D'un autre côté, brusquer les catholiques envoyés par le roi pour se faire tuer à son service, était pour le duc d'Anjou chose non-seulement impolitique, mais encore compromettante.

L'arrivée de ce renfort, sur lequel le duc d'Anjou lui-même ne comptait pas, avait bouleversé les Espagnols, et de leur côté les Lorrains en crevaient de fureur.

C'était bien quelque chose pour le duc d'Anjou que de jouir à la fois de cette double satisfaction.

Mais le duc ne ménageait point ainsi tous les partis sans que la discipline de son armée en souffrît fort.

Joyeuse, à qui la mission n'avait jamais souri, on se le rappelle, se trouvait mal à l'aise au milieu de cette réunion d'hommes si divers de sentiments; il sentait instinctivement que le temps des succès était passé. Quelque chose comme le pressentiment d'un grand échec courait dans l'air, et, dans sa paresse de courtisan comme dans son amour-propre de capitaine, il déplorait d'être venu de si loin pour partager une défaite.

Aussi trouvait-il en conscience et disait-il tout haut que le duc d'Anjou avait eu grand tort de mettre le siège devant Anvers. Le prince d'Orange, qui lui avait donné ce traître conseil, avait disparu depuis que le conseil avait été suivi, et l'on ne savait pas ce qu'il était devenu. Son armée était en garnison dans cette ville, et il avait promis au duc d'Anjou l'appui de cette armée; cependant on n'entendait point dire le moins du monde qu'il y eût division entre les soldats de Guillaume et les Anversois, et la nouvelle d'un seul duel entre les assiégés n'était pas venue réjouir les assiégeants depuis qu'ils avaient assis leur camp devant la place.

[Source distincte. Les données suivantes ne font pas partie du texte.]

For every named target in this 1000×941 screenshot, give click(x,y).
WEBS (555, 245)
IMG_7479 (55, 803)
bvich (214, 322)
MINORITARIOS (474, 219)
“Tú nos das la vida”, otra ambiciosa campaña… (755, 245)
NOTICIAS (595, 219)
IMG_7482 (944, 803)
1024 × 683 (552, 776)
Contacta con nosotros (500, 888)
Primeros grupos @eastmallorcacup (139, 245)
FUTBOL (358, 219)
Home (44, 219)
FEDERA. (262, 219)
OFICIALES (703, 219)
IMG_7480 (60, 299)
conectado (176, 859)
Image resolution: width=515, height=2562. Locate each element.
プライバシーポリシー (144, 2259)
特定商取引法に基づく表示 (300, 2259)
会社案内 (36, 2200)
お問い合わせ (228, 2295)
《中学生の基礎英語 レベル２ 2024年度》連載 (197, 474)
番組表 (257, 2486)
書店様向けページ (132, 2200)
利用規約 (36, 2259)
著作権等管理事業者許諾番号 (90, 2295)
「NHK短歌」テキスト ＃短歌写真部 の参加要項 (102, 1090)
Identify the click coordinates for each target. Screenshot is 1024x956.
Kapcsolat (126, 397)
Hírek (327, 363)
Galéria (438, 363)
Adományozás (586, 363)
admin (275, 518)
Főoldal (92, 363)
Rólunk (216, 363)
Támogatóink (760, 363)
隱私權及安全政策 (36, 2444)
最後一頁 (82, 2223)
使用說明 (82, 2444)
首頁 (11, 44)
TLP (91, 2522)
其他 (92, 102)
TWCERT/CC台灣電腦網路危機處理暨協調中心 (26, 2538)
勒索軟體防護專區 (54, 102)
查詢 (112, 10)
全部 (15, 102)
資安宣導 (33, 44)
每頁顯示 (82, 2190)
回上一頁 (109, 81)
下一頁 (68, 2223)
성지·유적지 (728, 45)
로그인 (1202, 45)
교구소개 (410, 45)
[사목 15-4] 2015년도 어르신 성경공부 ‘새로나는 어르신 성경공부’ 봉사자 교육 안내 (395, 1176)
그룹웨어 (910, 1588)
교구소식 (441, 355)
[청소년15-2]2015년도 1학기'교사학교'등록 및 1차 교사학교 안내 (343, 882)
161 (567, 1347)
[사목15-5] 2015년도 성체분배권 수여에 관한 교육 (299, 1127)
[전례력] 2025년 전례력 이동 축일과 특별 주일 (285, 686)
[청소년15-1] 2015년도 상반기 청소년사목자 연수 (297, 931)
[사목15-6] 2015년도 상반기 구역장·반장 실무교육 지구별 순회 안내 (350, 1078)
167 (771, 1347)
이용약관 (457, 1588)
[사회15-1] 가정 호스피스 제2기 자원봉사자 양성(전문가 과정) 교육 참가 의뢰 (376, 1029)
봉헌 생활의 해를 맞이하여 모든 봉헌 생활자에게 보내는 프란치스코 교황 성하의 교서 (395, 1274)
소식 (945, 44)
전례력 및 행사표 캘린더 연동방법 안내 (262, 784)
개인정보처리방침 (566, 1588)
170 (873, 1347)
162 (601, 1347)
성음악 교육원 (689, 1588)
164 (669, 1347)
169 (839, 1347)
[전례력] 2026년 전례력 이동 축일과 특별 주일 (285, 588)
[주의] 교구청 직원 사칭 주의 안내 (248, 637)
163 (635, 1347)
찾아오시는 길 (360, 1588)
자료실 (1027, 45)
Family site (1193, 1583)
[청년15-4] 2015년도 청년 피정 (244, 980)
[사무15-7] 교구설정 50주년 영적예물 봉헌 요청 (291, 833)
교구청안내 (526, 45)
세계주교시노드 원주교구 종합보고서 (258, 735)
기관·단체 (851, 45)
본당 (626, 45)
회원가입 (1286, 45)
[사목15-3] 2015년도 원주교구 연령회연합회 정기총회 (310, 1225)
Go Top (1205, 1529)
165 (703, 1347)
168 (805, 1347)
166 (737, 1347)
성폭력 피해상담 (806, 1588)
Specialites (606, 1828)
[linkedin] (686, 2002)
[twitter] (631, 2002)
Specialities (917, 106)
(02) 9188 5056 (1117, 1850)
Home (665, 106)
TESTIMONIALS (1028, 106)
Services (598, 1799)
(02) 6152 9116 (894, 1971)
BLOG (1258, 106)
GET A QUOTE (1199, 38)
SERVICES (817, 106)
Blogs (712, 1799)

Ce que Joyeuse faisait surtout valoir dans son opposition au siège, c'est que cette ville importante d'Anvers était presque une capitale: or, posséder une grande ville par le consentement de cette grande ville, c'est un avantage réel; mais prendre d'assaut la deuxième capitale de ses futurs États, c'était s'exposer à la désaffection des Flamands, et Joyeuse connaissait trop bien les Flamands pour espérer, en supposant que le duc d'Anjou prît Anvers, qu'ils ne se vengeraient pas tôt ou tard de cette prise, et avec usure.

Cette opinion, Joyeuse l'exposait tout haut dans la tente du duc, cette nuit même où nous avons introduit nos lecteurs dans le camp français.

Pendant que le conseil se tenait entre ses capitaines, le duc était assis ou plutôt couché sur un long fauteuil qui pouvait au besoin servir de lit de repos, et il écoutait, non point les avis du grand amiral de France, mais les chuchotements de son joueur de luth Aurilly.

Aurilly, par ses lâches complaisances, par ses basses flatteries et par ses continuelles assiduités, avait enchaîné la faveur du prince; jamais il ne l'avait servi comme avaient fait ses autres amis, en desservant, soit le roi, soit de puissants personnages, de sorte qu'il avait évité l'écueil où la Mole, Coconnas, Bussy et tant d'autres s'étaient brisés.